*EXERCISE*. Below is a listing. Set down exactly the lines from the one containing "Where should I click to: Copy" through the one containing "384x512 pixels.", both ends included, and leave out the rest.

*INFORMATION GIVEN*.
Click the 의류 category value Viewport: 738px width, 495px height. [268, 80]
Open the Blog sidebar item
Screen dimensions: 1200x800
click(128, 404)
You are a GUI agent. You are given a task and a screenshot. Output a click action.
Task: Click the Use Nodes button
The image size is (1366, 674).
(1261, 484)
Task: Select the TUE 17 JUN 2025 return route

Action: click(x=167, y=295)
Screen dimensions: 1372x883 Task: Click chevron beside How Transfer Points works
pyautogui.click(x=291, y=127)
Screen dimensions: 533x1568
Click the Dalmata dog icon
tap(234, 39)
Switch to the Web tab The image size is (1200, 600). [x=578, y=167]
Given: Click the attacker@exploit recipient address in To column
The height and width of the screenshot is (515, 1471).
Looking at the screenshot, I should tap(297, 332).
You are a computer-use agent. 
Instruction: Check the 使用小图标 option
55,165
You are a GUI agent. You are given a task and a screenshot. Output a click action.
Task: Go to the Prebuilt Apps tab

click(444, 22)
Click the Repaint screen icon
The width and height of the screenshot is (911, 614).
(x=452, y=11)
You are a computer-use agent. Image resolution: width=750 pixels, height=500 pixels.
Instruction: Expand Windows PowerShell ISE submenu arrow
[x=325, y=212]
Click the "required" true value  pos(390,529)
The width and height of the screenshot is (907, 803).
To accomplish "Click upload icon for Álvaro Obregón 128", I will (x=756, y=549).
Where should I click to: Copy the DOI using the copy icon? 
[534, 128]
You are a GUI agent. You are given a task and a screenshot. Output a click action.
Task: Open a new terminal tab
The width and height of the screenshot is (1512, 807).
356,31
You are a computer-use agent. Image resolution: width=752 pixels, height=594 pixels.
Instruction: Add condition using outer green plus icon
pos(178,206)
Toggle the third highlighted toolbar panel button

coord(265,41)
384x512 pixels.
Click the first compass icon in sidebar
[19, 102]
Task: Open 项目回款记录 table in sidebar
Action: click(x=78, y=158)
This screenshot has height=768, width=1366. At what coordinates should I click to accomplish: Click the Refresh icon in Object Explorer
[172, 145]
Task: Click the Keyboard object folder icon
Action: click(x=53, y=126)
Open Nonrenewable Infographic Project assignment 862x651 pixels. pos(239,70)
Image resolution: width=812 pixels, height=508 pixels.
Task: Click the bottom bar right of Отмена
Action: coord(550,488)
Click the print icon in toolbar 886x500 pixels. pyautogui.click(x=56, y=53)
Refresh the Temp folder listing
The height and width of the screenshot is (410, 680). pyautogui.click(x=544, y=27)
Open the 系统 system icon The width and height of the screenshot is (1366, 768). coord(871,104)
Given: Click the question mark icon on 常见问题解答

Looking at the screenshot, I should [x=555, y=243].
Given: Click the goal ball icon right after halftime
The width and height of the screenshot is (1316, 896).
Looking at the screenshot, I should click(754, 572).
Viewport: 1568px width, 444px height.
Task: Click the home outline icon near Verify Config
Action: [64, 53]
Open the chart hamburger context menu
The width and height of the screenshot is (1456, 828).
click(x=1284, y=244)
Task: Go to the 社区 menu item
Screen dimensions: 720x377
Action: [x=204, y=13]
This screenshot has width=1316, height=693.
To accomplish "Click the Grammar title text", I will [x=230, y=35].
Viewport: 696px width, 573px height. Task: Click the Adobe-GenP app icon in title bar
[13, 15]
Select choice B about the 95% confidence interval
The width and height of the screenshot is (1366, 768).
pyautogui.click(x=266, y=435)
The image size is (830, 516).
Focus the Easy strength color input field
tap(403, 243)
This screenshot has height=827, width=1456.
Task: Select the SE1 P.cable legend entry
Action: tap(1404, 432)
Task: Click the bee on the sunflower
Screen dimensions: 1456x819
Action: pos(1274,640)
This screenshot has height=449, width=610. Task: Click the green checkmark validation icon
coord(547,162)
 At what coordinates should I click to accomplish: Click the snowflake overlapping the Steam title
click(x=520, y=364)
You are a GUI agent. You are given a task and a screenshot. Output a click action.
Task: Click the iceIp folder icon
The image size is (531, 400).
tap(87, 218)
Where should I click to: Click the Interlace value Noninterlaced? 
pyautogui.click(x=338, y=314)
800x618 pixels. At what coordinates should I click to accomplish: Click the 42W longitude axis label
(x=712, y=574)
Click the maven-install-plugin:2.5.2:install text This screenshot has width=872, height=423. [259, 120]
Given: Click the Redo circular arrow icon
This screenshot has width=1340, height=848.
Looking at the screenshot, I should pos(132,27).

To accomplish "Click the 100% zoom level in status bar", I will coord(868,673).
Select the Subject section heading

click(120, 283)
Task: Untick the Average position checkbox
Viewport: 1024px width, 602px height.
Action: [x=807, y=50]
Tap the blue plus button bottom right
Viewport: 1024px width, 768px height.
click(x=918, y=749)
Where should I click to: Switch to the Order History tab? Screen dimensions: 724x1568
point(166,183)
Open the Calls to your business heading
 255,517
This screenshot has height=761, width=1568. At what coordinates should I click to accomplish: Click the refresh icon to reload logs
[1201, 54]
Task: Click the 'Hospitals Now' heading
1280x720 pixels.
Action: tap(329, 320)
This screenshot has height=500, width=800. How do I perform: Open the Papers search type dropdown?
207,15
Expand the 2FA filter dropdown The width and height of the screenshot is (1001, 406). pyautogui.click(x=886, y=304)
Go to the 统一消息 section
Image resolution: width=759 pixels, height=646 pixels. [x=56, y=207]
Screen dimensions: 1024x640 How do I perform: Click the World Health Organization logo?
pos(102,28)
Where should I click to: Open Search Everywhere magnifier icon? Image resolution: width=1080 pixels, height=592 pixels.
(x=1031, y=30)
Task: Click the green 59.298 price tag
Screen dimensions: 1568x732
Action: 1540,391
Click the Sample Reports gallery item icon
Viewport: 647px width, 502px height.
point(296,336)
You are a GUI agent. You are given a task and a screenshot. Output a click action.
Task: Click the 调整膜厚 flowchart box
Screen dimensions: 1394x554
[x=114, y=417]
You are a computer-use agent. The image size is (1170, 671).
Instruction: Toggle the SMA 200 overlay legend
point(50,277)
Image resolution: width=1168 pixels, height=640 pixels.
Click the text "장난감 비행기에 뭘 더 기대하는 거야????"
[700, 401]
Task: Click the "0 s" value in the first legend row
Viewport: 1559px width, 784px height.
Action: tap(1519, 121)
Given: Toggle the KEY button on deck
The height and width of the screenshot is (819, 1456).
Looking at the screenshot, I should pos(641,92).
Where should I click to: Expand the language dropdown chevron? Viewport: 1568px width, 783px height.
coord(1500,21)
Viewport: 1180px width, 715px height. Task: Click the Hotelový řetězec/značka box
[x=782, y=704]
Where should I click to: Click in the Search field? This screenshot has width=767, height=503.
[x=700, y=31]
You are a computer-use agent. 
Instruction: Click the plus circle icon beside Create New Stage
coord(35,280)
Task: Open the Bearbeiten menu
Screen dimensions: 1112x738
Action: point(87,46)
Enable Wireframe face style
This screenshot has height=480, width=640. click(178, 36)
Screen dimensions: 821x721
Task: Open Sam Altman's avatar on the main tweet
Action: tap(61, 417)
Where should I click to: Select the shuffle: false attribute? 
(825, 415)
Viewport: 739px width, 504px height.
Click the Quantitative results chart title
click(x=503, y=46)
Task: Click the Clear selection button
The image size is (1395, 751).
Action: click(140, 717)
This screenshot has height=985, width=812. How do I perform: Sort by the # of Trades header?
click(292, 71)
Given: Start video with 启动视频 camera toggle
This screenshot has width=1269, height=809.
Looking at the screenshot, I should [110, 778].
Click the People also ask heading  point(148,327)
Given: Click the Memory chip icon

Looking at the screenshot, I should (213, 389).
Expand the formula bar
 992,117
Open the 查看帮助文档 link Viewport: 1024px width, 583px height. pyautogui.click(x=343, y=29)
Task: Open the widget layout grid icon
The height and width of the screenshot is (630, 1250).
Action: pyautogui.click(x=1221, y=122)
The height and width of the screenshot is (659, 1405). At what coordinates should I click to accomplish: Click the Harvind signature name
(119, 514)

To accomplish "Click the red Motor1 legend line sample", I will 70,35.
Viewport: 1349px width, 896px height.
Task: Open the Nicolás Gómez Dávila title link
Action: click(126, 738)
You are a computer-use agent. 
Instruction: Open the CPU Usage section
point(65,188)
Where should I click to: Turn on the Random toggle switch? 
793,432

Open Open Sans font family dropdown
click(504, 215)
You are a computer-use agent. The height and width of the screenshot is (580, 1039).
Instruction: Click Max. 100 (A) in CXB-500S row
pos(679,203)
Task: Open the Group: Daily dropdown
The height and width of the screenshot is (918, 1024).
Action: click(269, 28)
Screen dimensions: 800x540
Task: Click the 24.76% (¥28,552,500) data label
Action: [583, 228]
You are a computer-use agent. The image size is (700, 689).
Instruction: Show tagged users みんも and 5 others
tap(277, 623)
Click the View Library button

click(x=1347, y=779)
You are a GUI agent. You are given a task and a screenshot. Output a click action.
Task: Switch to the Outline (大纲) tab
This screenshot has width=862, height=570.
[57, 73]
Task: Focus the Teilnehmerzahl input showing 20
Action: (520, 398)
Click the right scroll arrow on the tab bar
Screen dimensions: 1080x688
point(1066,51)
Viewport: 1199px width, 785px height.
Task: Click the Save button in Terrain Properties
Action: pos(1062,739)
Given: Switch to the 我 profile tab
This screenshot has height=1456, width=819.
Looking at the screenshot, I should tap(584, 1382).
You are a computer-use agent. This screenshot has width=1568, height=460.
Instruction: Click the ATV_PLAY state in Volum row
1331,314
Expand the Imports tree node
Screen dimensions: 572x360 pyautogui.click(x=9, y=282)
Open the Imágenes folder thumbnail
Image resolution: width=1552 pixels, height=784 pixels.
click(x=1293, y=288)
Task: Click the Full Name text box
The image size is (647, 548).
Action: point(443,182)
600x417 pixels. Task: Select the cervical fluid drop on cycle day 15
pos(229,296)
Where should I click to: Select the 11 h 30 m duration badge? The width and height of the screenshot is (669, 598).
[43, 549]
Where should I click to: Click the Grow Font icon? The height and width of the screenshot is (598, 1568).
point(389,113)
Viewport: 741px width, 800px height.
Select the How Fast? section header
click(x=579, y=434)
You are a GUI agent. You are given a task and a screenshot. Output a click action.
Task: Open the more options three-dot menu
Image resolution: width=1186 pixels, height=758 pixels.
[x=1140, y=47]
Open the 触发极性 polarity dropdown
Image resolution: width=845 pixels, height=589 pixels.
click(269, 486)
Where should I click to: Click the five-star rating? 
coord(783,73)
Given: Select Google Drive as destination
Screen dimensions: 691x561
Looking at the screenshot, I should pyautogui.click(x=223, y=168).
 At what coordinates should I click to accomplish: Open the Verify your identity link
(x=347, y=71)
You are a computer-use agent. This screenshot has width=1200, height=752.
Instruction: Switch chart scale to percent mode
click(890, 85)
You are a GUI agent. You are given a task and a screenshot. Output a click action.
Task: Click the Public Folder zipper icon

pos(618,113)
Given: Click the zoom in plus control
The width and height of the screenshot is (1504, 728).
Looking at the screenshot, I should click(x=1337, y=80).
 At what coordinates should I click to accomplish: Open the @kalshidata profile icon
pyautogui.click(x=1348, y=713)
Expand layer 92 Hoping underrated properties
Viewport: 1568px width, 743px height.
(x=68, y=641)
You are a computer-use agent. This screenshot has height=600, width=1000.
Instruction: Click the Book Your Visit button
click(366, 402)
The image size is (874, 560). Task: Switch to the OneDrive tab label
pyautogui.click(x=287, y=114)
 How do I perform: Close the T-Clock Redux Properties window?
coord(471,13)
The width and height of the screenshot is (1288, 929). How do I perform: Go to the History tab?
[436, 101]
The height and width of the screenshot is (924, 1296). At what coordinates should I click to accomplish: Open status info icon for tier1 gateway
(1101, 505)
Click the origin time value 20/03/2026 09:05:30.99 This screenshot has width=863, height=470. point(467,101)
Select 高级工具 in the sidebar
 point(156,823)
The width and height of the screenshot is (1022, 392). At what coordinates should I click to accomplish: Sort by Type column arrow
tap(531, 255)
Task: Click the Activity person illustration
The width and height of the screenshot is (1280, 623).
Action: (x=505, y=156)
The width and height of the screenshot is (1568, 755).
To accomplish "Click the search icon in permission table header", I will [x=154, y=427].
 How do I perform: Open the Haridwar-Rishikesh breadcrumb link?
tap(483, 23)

*ANSWER AREA*.
Where should I click to: Copy the DOI using the copy icon? 
[534, 128]
You are a GUI agent. You are given a task and a screenshot. Output a click action.
Task: Open a new terminal tab
The width and height of the screenshot is (1512, 807).
356,31
You are a computer-use agent. Image resolution: width=752 pixels, height=594 pixels.
Instruction: Add condition using outer green plus icon
pos(178,206)
Toggle the third highlighted toolbar panel button

coord(265,41)
384x512 pixels.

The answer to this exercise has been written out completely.